• RECORDS FOR THIS TASK:

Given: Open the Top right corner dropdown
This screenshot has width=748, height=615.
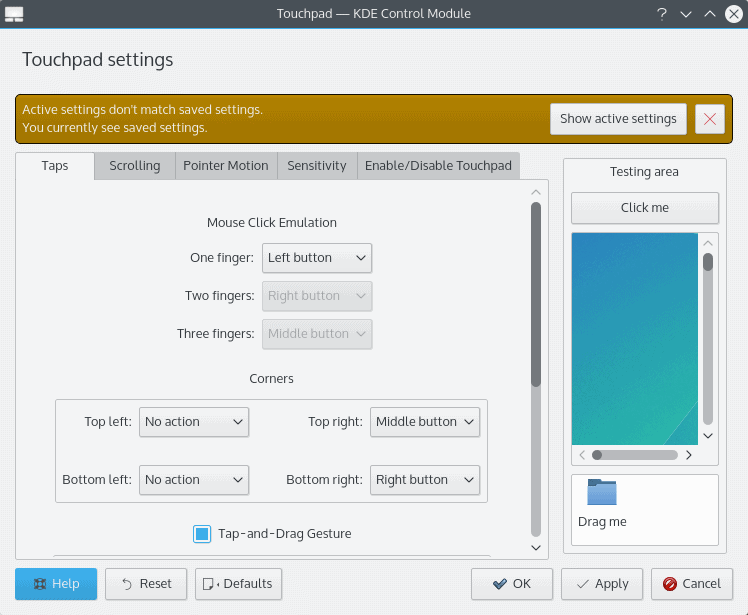Looking at the screenshot, I should 425,422.
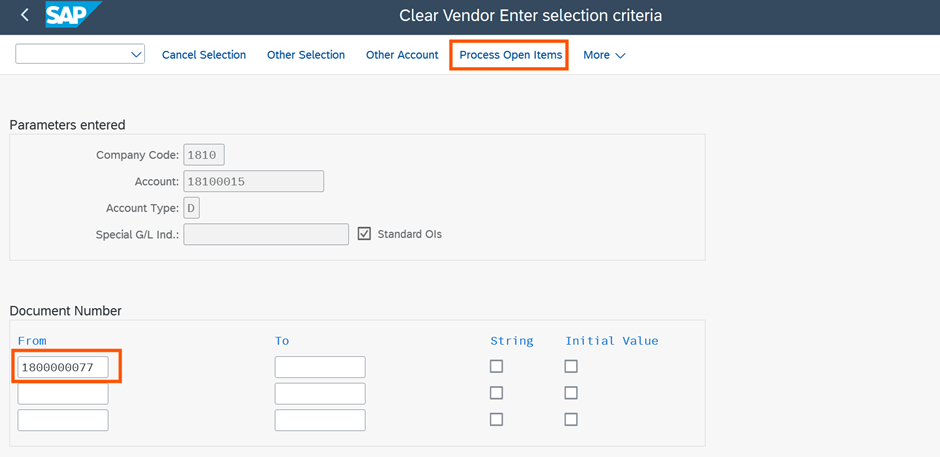Expand the More menu
Screen dimensions: 940x457
[604, 55]
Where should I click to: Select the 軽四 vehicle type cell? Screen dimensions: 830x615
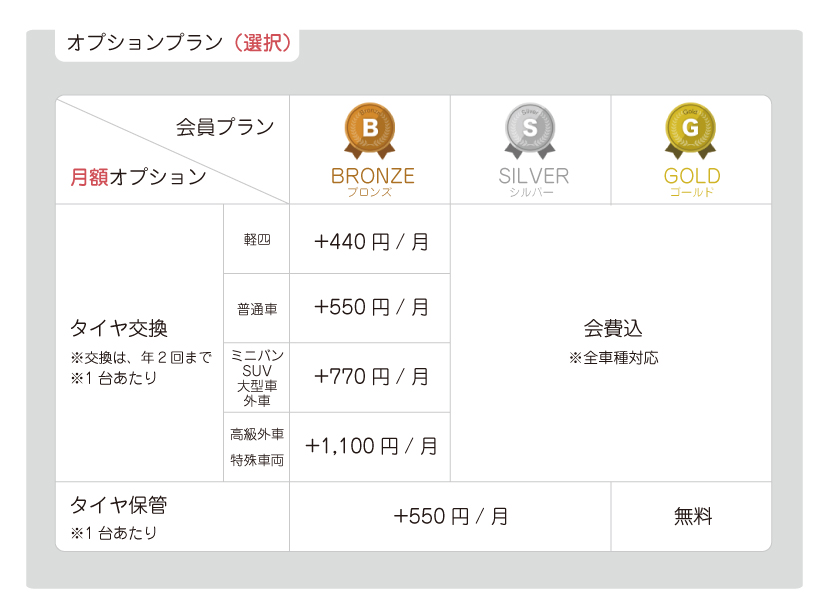(x=257, y=240)
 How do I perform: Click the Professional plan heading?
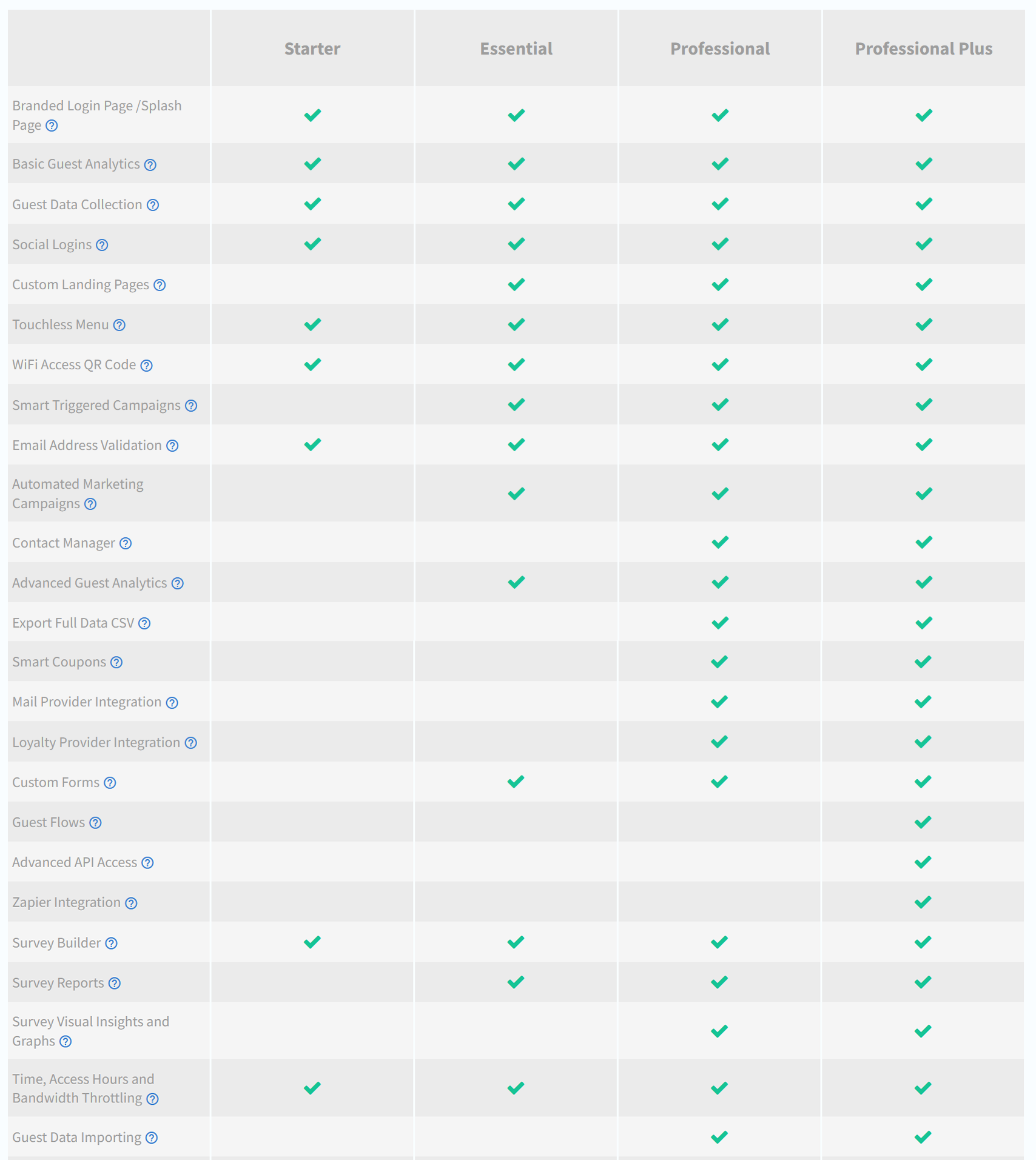[720, 49]
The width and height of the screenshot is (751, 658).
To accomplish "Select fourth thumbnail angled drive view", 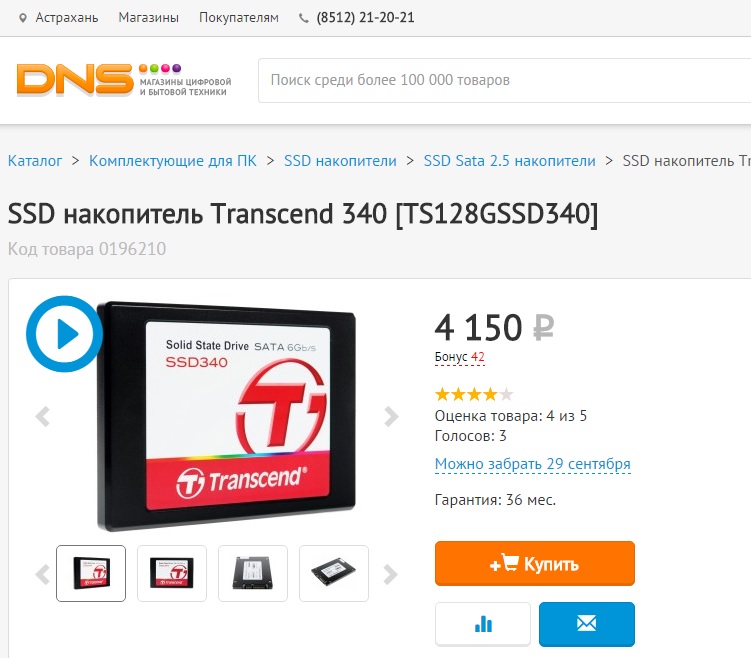I will (x=334, y=573).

• EXERCISE: Omit the pictures, then repeat exactly each line from the beginning of the listing through the line with "The width and".

• SOLVED EXERCISE:
Given: Open the Top right corner dropdown
This screenshot has width=748, height=615.
Looking at the screenshot, I should 425,422.
Expand the More menu
Screen dimensions: 940x457
[604, 55]
Where should I click to: Select the 軽四 vehicle type cell? Screen dimensions: 830x615
(x=257, y=240)
 How do I perform: Click the Professional plan heading?
[720, 49]
The width and height of the screenshot is (751, 658).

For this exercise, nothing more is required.